## Fragen zum Text
A) Nennen Sie alles, worauf die Sanitäterin des zweiten Krankenwagens im vorliegenden Text bestand, wonach sie fragte oder worum sie bat.
B) Aus welchem Grund stand der erste Krankenwagen laut dem vorliegenden Text zufällig vor dem Haus?

## Vorliegender Text
>>>

Wednesday 14 June 2017

Von Vor-Urteilen



Eines Abends setze R., 94 Jahre alt, sich an den Abendessenstisch und begann zu reden. Normalerweise ist er nicht zu gesprächig, aber nun redete er über alles und jeden und wurde gar zunehmend ausfallend und fing an zu fluchen. Er gab völlig ungefiltert kund was er von einigen Menschen hält. Die Kollegen dachten sich prompt: "Nanu? Da stimmt was nicht." Die Stirn gefühlt - und er glühte. 
Durch Zufall war gerade ein Krankenwagen vor dem Haus, sie sollten eine andere Bewohnerin für eine Weile in ein Krankenhaus bringen zur Erholung. Die Sanitäter sahen sich R. an, hakten alle ihre Tests ab und riefen selbst einen zweiten Krankenwagen, er habe hohes Fieber und sie hätten zuerst diesen anderen Auftrag, aber sie würden auf die Kollegen warten und ihn "übergeben" damit er schnell ins Krankenhaus käme.




Der zweite Krankenwagen traf ein, der Sanitäter des ersten erklärte die Situation, gab seiner Kollegin und ihrem Azubi alle Testergebnisse und brach auf mit seiner Patientin. Die Sanitäterin des zweiten Teams bestand darauf, sämtliche Tests nochmal zu erledigen. R. wurde zunehmend ungeduldig und unzusammenhängend und mußte davon abgehalten werden aufzustehen und ohne seinen Rollstuhl herumzuwandern. Eine Kollegin sprach mit ihm, die andere, meine Chefin und ihres Zeichens Krankenschwester von Beruf, mit der Sanitäterin. Sie wollte wissen ob meine Chefin eine Angehörige sei - als sie verneinte war sie fortan nicht mehr der Rede wert...
Die Sanitäterin wollte R.s Akten haben - meine Chefin erklärte daß wir kein Pflegeheim sind die die herausgeben, unsere sind vertraulich da sie auch allerlei finanzielle Daten etc. enthalten. Sie bestand dreimal darauf, sie würde wohl nicht verstehen daß sie diesem Mann helfen wolle. Dreimal bekam sie dieselbe Antwort und wurde zunehmend aufgebrachter. Dann fragte sie nach dem Tagebuch der Betreuer aus seiner Wohnung. Meine Chefin erklärte daß das Eigentum des Councils sei, sie nicht darüber verfügen könne und wir nicht die Wohnung betreten dürfen solange R. nicht dort ist oder Erlaubnis gibt. Wozu er nicht in der Lage war. Sie wurde noch aufgebrachter und bat meine andere Kollegin doch mit ihrem eigenen Mitarbeiter in die Wohnung zu gehen und das zu holen, sie wolle dem Mann doch helfen...

<<<

## Bereitgestellte Daten
>>>

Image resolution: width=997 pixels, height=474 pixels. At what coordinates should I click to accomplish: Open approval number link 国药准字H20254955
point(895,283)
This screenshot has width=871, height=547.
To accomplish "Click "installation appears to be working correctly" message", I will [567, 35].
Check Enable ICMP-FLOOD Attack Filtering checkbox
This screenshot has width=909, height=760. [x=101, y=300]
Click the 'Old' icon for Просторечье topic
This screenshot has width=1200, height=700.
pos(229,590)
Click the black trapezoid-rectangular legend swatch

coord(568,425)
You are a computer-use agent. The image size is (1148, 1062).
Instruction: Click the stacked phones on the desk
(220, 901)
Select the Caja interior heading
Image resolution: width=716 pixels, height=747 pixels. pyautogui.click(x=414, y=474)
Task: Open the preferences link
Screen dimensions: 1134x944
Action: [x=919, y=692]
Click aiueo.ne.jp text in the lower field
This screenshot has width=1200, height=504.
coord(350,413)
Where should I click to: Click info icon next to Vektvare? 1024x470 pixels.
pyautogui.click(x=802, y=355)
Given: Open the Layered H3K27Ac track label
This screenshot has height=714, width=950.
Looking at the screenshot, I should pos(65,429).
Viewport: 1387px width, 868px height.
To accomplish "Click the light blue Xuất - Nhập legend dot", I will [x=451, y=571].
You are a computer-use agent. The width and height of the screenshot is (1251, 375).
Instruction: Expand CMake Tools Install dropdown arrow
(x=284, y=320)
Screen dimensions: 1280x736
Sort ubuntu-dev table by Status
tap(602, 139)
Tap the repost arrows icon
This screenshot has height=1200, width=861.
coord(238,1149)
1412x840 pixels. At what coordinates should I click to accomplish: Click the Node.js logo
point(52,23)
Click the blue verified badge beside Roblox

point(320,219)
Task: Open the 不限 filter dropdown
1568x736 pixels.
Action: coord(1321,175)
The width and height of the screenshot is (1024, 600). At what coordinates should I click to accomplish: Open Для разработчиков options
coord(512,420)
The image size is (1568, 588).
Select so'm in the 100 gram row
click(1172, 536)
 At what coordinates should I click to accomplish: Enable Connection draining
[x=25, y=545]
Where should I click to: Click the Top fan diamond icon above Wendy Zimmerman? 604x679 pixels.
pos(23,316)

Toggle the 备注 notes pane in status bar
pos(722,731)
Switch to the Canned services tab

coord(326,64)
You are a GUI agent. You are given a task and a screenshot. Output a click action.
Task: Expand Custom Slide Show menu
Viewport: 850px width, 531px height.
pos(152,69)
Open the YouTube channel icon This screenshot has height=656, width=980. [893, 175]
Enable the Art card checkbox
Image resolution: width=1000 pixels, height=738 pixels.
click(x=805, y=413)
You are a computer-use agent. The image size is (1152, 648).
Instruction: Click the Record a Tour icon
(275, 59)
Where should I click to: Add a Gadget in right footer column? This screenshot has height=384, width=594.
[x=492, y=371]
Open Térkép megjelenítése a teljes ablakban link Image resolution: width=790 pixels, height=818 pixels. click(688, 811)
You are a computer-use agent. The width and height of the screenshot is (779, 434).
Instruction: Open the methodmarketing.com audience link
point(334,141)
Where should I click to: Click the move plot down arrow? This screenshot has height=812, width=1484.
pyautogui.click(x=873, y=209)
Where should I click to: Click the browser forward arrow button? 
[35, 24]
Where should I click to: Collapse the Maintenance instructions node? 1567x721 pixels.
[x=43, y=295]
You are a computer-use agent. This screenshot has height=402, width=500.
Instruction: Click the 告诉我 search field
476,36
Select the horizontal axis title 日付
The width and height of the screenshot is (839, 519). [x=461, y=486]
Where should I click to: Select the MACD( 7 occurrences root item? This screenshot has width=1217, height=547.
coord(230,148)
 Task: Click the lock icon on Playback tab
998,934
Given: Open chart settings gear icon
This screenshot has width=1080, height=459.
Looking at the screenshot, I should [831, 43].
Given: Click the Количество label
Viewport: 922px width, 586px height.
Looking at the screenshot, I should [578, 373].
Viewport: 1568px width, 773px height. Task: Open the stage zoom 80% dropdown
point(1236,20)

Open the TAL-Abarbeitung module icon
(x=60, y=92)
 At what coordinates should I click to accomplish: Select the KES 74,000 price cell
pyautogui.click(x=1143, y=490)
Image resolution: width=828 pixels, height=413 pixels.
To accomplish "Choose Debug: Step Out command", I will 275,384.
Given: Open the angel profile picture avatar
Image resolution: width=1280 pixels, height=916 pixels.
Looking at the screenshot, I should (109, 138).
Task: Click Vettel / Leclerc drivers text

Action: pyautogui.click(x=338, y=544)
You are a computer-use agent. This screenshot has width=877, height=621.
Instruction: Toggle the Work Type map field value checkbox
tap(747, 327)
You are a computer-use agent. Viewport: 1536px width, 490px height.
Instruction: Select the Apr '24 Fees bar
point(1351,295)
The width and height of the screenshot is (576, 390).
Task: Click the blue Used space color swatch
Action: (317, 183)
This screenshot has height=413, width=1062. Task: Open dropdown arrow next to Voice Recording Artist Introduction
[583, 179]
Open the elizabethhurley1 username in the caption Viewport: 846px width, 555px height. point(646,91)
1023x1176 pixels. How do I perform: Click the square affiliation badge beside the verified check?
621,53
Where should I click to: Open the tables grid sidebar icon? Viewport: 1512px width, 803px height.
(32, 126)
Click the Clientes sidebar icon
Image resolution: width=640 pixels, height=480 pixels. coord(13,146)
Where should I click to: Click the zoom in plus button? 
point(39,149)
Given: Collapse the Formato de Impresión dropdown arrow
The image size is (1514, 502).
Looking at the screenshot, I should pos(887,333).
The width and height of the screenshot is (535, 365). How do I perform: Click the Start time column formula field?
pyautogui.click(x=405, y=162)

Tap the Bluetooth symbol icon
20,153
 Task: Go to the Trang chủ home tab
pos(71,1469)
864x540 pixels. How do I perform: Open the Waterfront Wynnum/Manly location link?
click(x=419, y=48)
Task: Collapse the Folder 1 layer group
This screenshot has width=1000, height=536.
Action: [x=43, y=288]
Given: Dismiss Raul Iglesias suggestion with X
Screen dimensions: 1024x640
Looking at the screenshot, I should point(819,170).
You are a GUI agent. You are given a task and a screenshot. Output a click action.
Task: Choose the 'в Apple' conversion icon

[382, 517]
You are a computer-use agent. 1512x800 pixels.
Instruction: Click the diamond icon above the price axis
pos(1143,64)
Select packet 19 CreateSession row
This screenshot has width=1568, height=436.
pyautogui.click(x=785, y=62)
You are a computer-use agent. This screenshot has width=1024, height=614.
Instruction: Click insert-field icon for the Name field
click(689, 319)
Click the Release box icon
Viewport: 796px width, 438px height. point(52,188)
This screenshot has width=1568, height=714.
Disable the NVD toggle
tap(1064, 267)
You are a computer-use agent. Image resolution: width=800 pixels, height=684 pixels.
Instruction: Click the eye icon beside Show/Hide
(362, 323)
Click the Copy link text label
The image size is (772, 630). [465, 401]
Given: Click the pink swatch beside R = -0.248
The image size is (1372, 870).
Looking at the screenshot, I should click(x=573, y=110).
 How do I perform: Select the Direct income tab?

<<<

## Lösungen pro Aufgabe
A)
- Sie bestand darauf, sämtliche Tests noch einmal zu erledigen.
- Sie fragte, ob die Chefin eine Angehörige sei.
- Sie verlangte R.s Akten.
- Sie fragte nach dem Tagebuch der Betreuer aus seiner Wohnung.
- Sie bat die andere Kollegin, mit ihrem eigenen Mitarbeiter in die Wohnung zu gehen und das Tagebuch zu holen.

B) Er sollte eine andere Bewohnerin zur Erholung für eine Weile in ein Krankenhaus bringen.